▶ _EXERCISE PROMPT_:
Nothing but the lines from the one containing "Viewport: 557px width, 750px" through the last line of the records belongs in the answer, copied exactly and with the pictures left out.

▶ _DATA SUPPLIED_:
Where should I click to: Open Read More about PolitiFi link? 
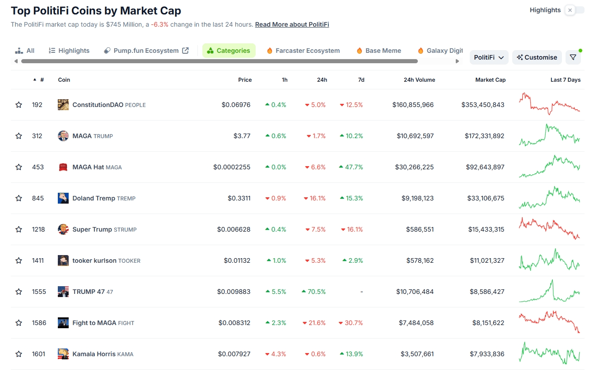[x=292, y=24]

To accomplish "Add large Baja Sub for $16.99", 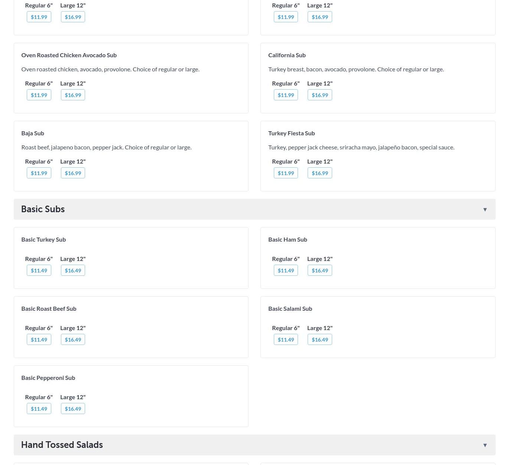I will click(73, 173).

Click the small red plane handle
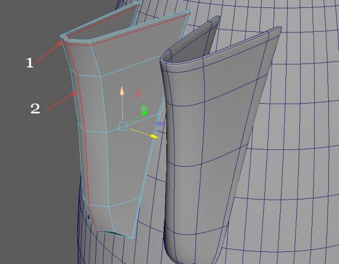138,94
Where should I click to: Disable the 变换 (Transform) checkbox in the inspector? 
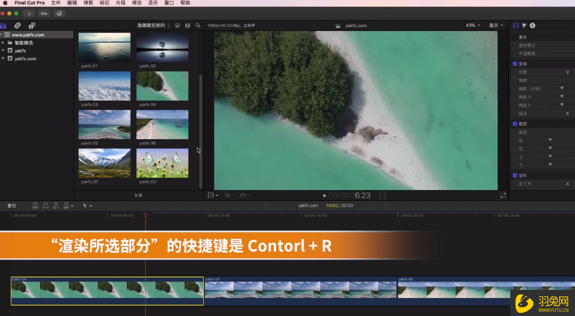click(515, 63)
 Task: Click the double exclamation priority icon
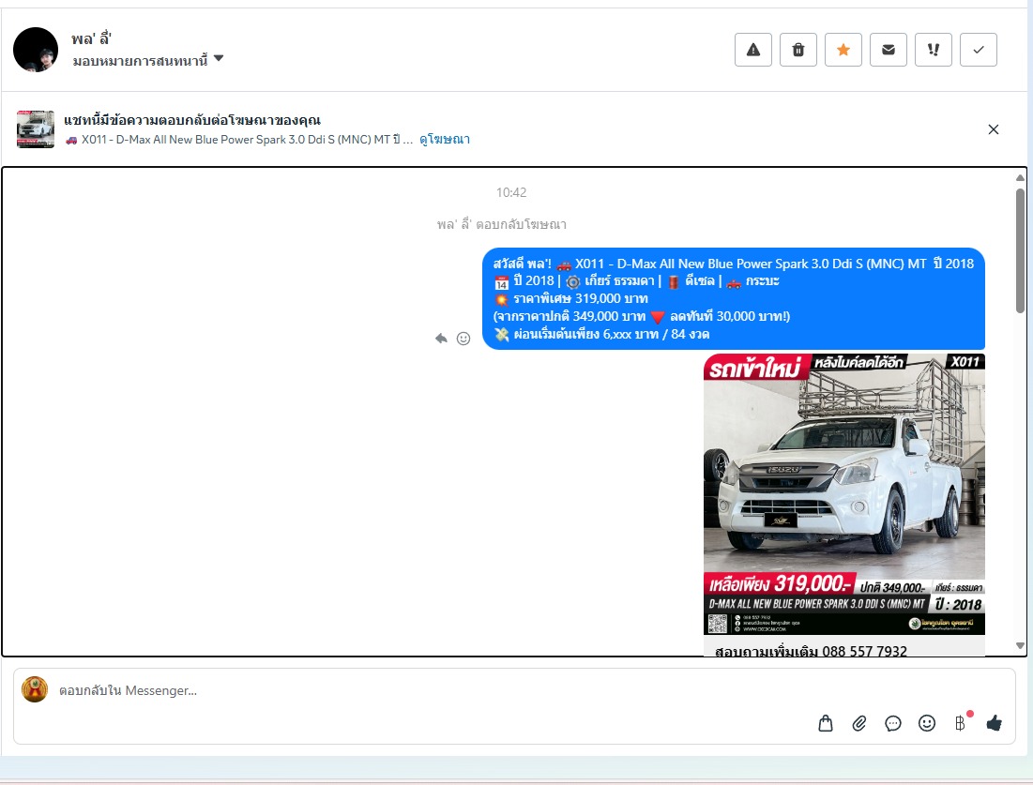tap(934, 50)
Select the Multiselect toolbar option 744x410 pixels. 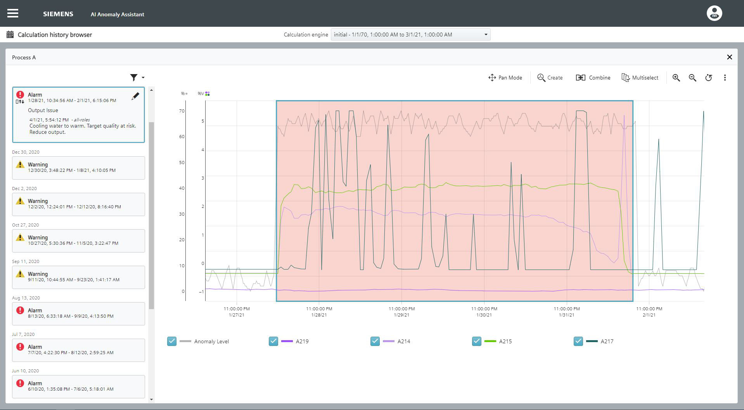(x=640, y=78)
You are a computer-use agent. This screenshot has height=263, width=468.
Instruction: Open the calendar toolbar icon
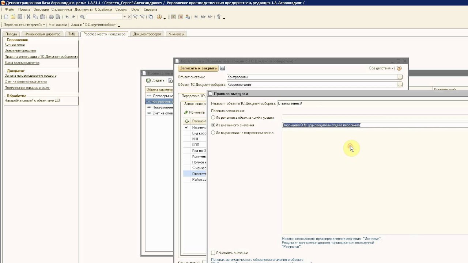(x=181, y=17)
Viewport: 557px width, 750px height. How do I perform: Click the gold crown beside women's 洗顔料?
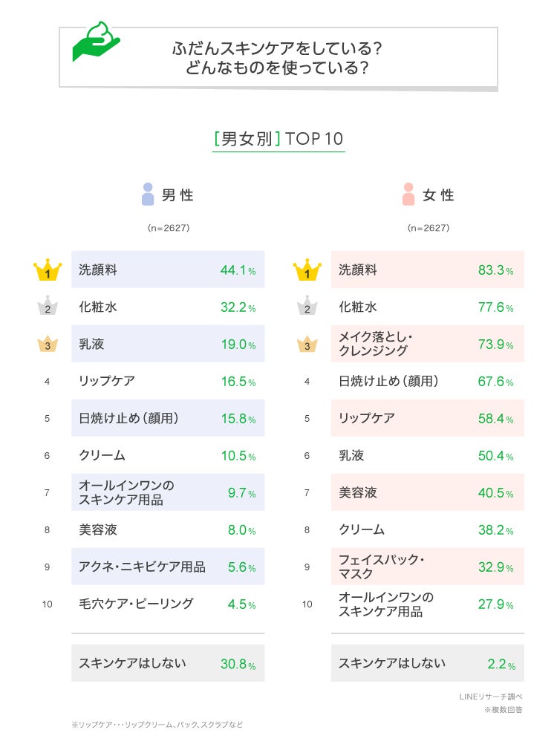tap(307, 270)
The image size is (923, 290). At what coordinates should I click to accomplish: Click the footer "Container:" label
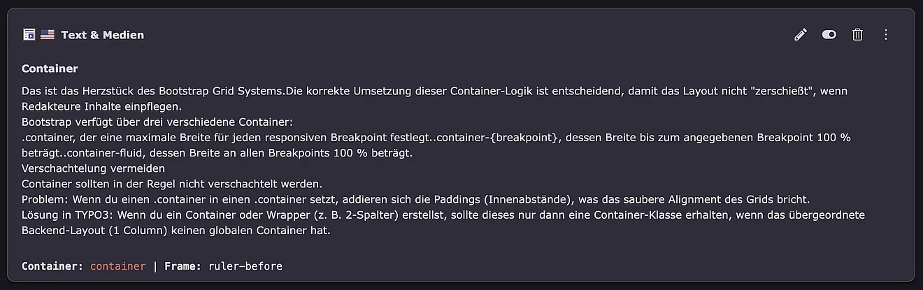pyautogui.click(x=52, y=266)
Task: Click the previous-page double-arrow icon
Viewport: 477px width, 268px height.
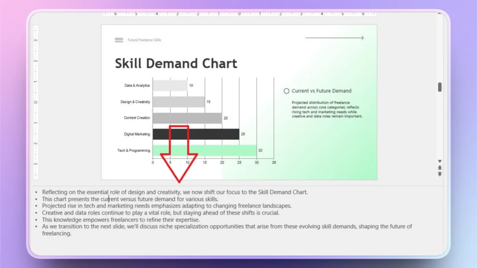Action: coord(440,168)
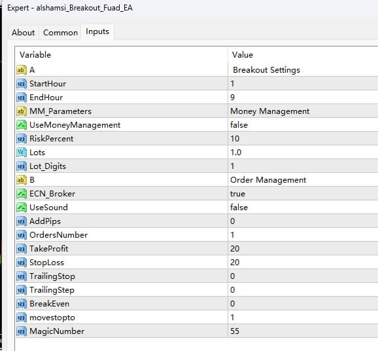This screenshot has width=378, height=351.
Task: Click the integer icon beside MagicNumber
Action: (21, 331)

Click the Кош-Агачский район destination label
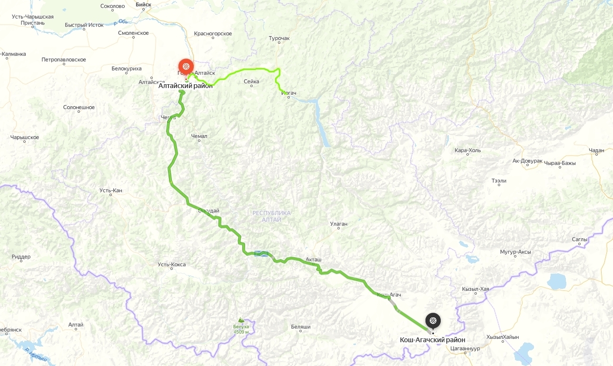tap(433, 340)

▶ _RESPONSE BELOW_:
Viewport: 557px width, 750px height. How do I perform: Click the gold crown beside women's 洗顔料?
tap(307, 270)
The image size is (923, 290). At what coordinates should I click to accomplish: Click the footer "Container:" label
pyautogui.click(x=52, y=266)
Task: Click the previous-page double-arrow icon
Viewport: 477px width, 268px height.
Action: coord(440,168)
This screenshot has width=378, height=351.
Task: Click the integer icon beside MagicNumber
Action: (21, 331)

Click the Кош-Агачский район destination label
tap(433, 340)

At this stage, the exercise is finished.